Silvio tiene la llave


24 de septiembre del 2018

Por: Pedro de la Hoz
Fuente: Periódico Granma
Foto: Iván Soca

Cada encuentro de Silvio Rodríguez en los barrios es único e irrepetible. Deja huellas indelebles en la gente y, pienso también, en el cantor y sus acompañantes, pues no todos los días la poesía toma una calle, asoma a un balcón, y toca las puertas donde habitan personas ávidas de saciar esa segunda hambre de la que habló el gran cuentero Onelio en sus narraciones.

En una reciente urbanización del municipio Cerro, al final de la calle Primelles, tuvo lugar el concierto número 95 de la gira por los barrios. En la capital, como en el resto del país, las deudas habitacionales todavía son enormes; saldarlas es uno de los más tremendos desafíos a que nos enfrentamos.  Los edificios de cinco plantas, al frente del escenario del concierto,  dan testimonio de una esperanza que a muchos pareció por años improbable: poseer una vivienda digna. Habaneros y habaneras víctimas de derrumbes, albergados por largos periodos, o en situaciones de marginalidad o extrema vulnerabilidad social recibieron allí los beneficios de un programa constructivo en el que también participaron. En esa comunidad comienza, además, a cobrar vida un proyecto de animación cultural, liderado por el poeta Lázaro Castillo.

Los vecinos acogieron al trovador como si fuera uno más, y les alegró contar con la presencia de las máximas autoridades de la capital, el primer secretario del Partido, Luis Torres Iríbar, y el presidente del Gobierno, Reinaldo García Zapata. Vivieron y valoraron esta pródiga velada los ministros de Cultura de Venezuela, el periodista Ernesto Villegas; y de Ecuador, el poeta Raúl Pérez Torres, junto al titular cubano, el también poeta Alpidio Alonso.

A medida que se acercaba la hora de arranque de la entrega artística, por una de las aceras fueron llegando decenas de amigos de otros países, reunidos en La Habana para cumplir con una nueva cita de la Tropa Cósmica, que agrupa a cientos de seguidores de la obra de Silvio, quienes predican principios solidarios.

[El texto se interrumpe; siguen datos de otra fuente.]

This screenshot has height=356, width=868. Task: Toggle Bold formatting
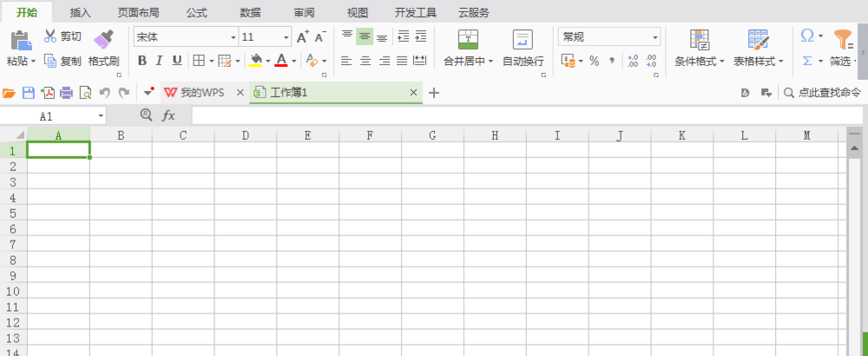click(x=142, y=61)
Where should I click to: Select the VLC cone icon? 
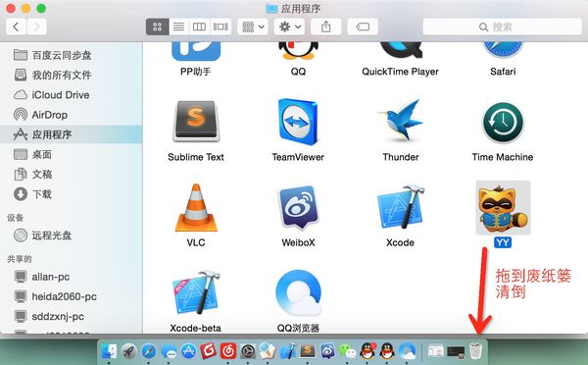pyautogui.click(x=196, y=208)
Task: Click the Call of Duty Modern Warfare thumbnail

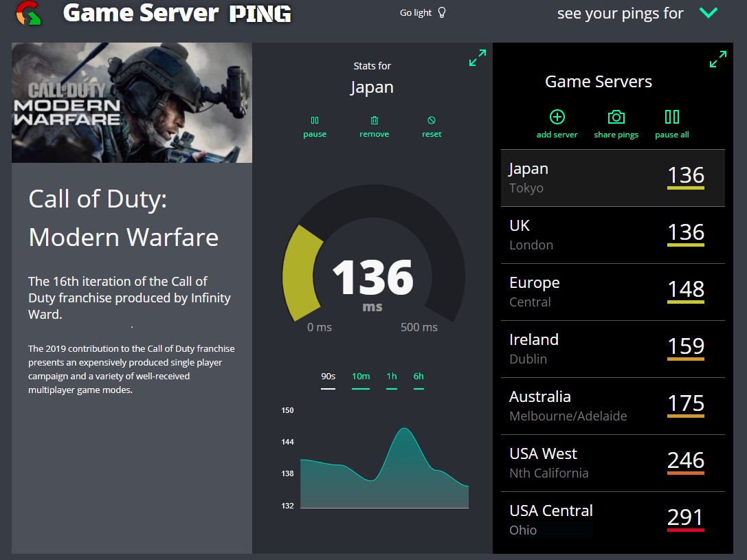Action: (132, 103)
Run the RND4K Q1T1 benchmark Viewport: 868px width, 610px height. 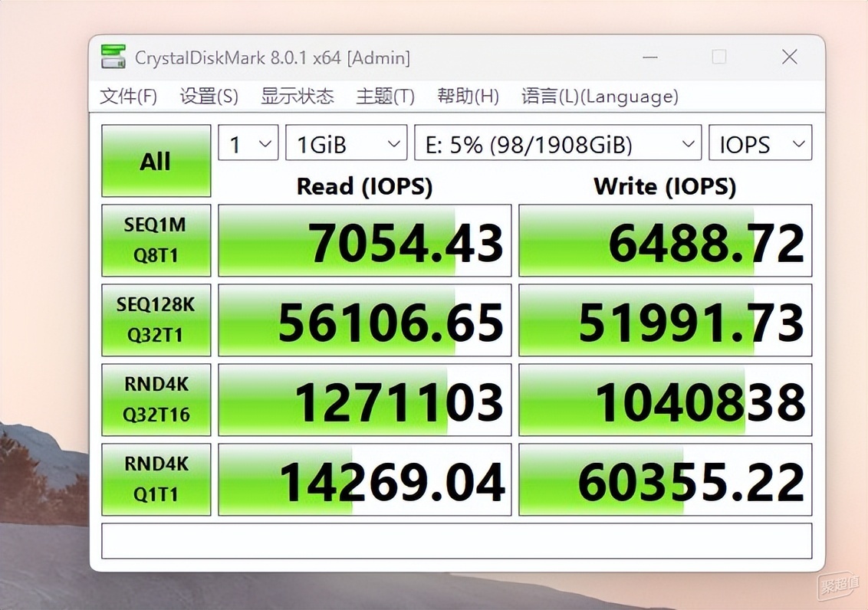click(156, 479)
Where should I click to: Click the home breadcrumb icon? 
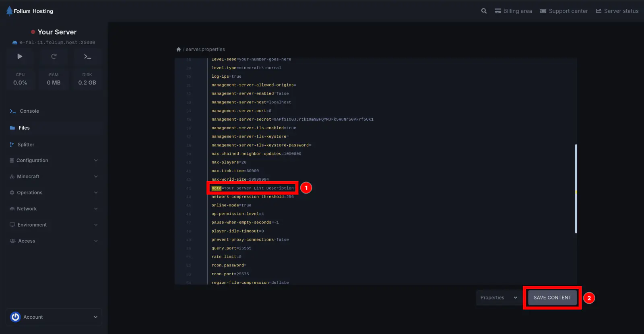tap(179, 49)
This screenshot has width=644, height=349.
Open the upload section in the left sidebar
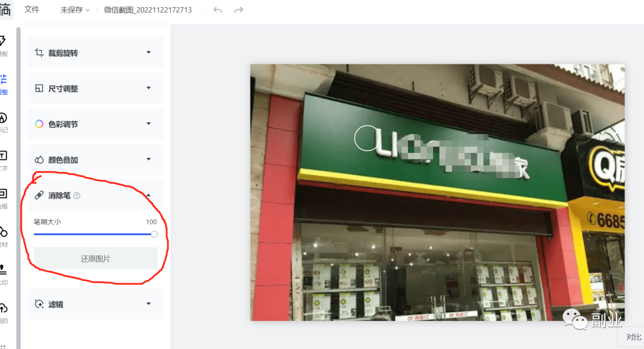coord(4,313)
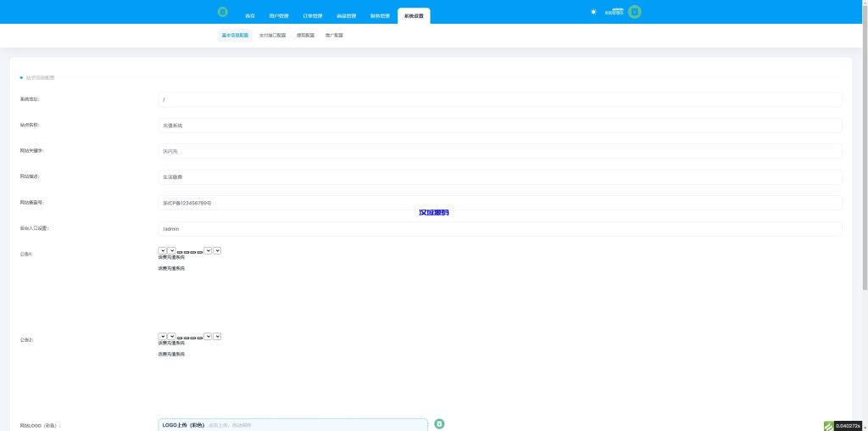Switch to the 支付接口配置 tab
868x431 pixels.
pos(272,36)
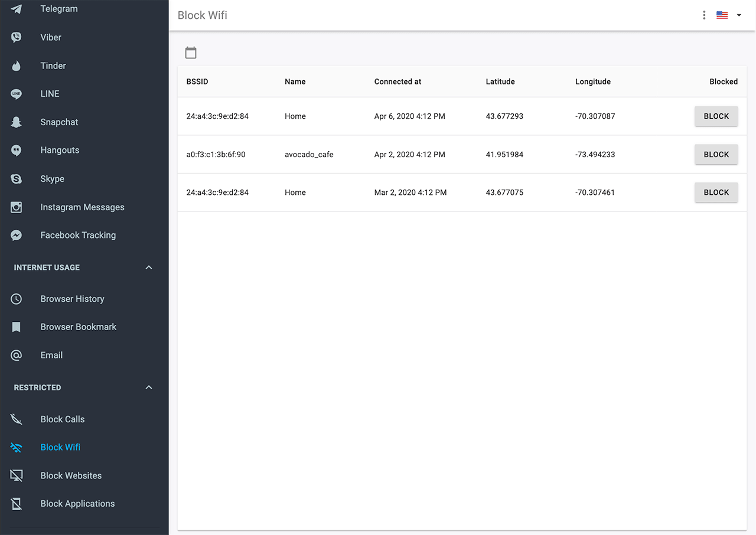Go to Block Applications page
Viewport: 756px width, 535px height.
(x=77, y=504)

La identificación entre Silvio y los moradores de Primelles quedó sellada con la entrega de un símbolo: la Llave del Cerro, atributo que hace honor a una expresión popular, puesta en boga desde la medianía del siglo pasado por el genio musical de Arsenio Rodríguez, y que refleja la importancia histórica de una barriada desde donde se abría cauce el abasto de agua para la ciudad.

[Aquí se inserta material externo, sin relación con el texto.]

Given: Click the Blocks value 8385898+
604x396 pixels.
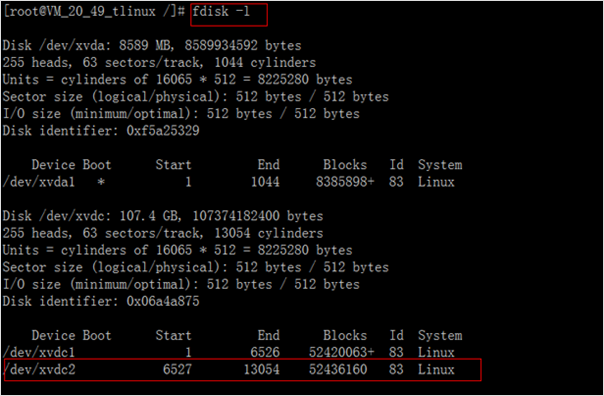Looking at the screenshot, I should tap(345, 182).
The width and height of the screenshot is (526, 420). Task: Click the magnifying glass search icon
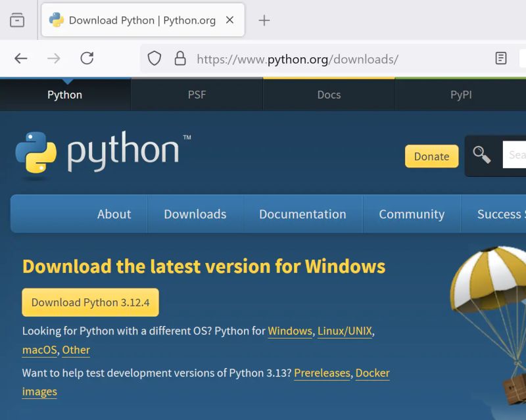pos(483,156)
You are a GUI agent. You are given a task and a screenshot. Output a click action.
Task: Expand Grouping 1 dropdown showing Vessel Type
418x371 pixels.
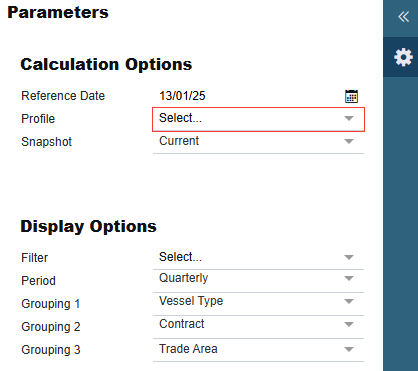(258, 302)
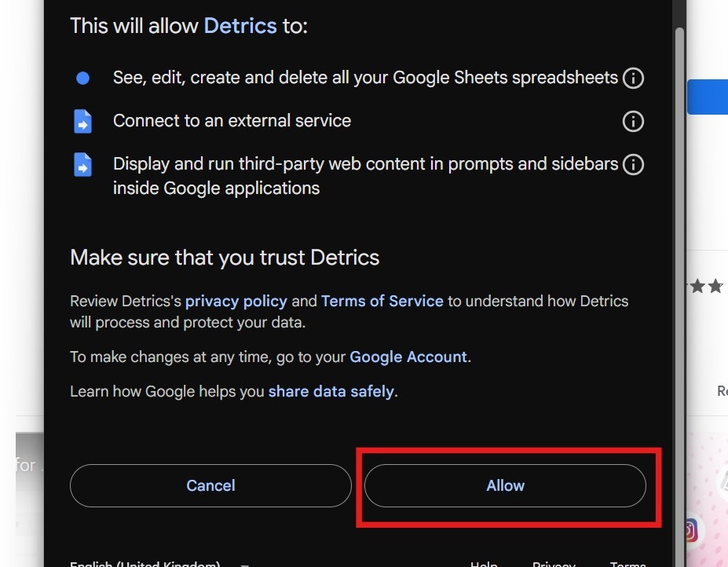728x567 pixels.
Task: Open the Terms of Service link
Action: [x=382, y=301]
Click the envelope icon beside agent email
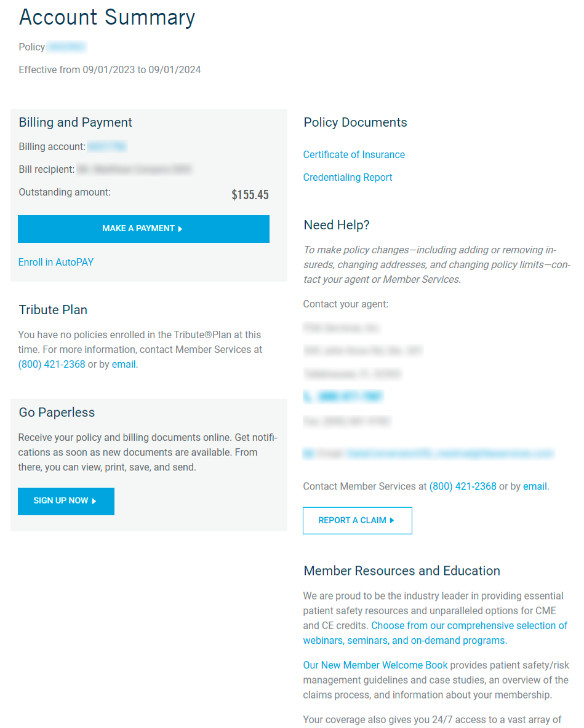 click(x=308, y=454)
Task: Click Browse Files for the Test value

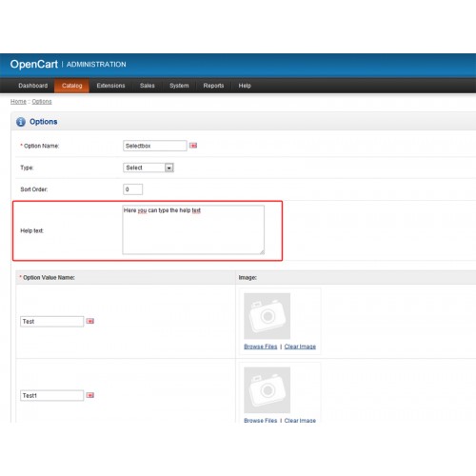Action: pos(261,347)
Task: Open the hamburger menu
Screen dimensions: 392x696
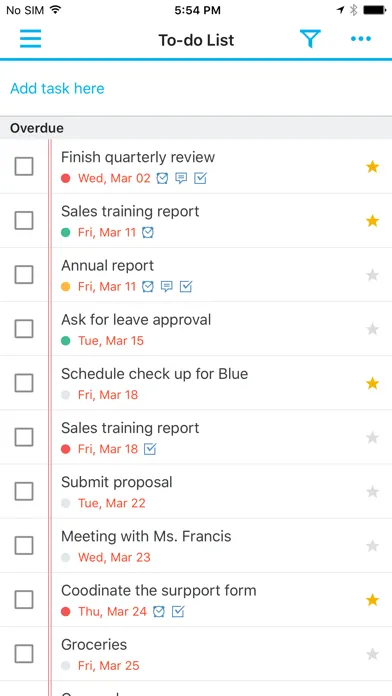Action: coord(31,39)
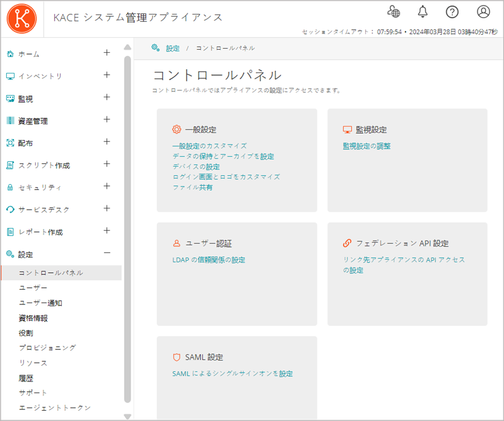Viewport: 504px width, 421px height.
Task: Open LDAP の信頼関係の設定 link
Action: [x=209, y=260]
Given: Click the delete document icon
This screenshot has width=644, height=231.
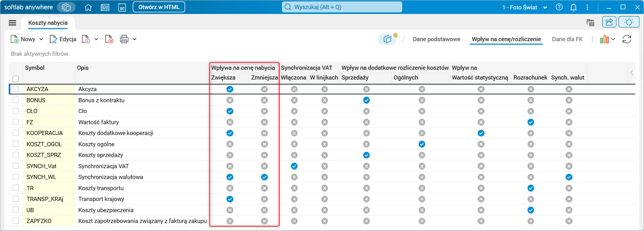Looking at the screenshot, I should point(109,39).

Como ya es costumbre el concierto comenzó con un invitado, esta vez un joven cantautor mexicano que se divisa con perfil propio en el panorama de la canción popular de la  región, Gerardo Pablo. Canciones divertidas unas y reflexivas otras desgranó ante un auditorio ganado por su talento, que aprendió y coreó estribillos.

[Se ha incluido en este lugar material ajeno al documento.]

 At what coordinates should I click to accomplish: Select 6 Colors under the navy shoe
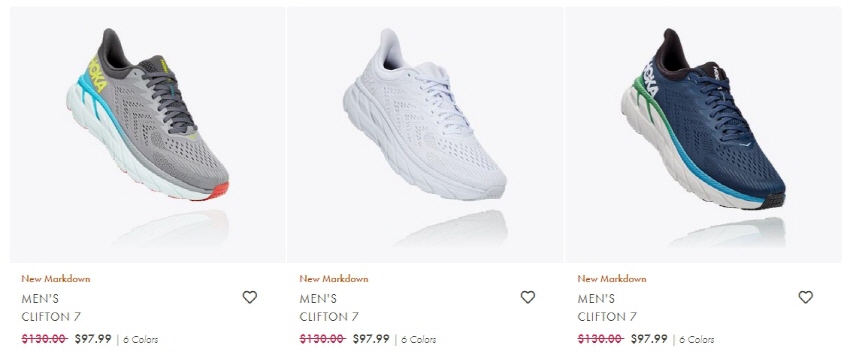pyautogui.click(x=697, y=340)
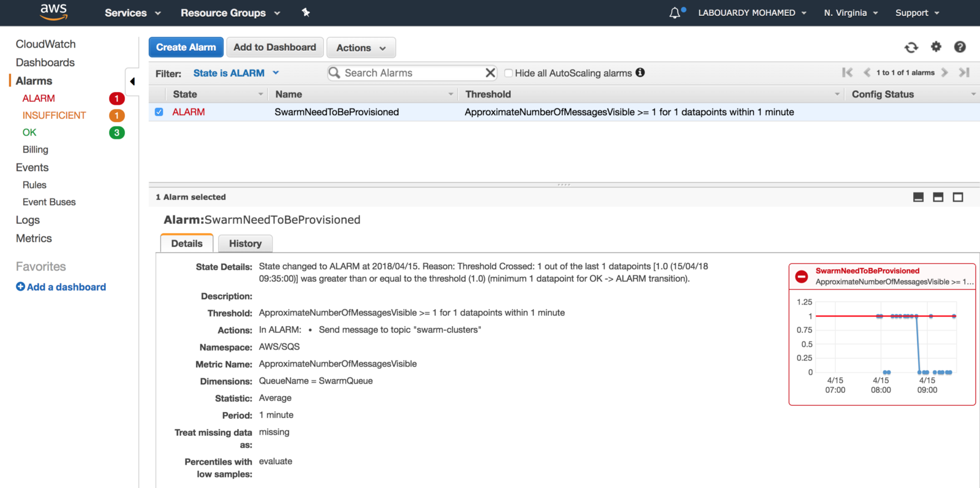Open the settings gear icon

pos(936,47)
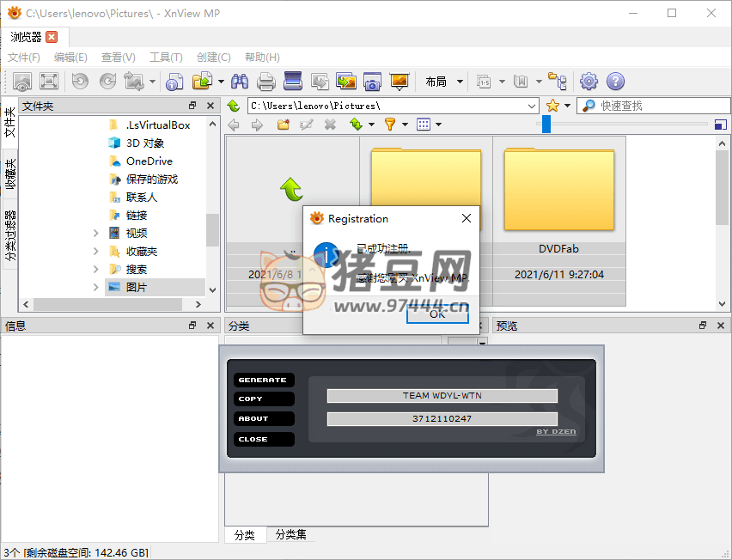Click the camera screen capture icon
This screenshot has width=732, height=560.
coord(372,82)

Silvio repartió a manos llenas canciones antiguas y recientes, clásicos infaltables en su repertorio y propuestas que incitan a pensar y ser mejores, arropado por músicos de primerísima línea que han devenido cómplices en esta gira interminable: la flautista Niurka González, el baterista Oliver Valdés, el contrabajista Jorge Reyes, el multinstrumentista Emilio Vega, el pianista Jorgito Aragón, el tresero Maikel Elizalde y el guitarrista Rachid López.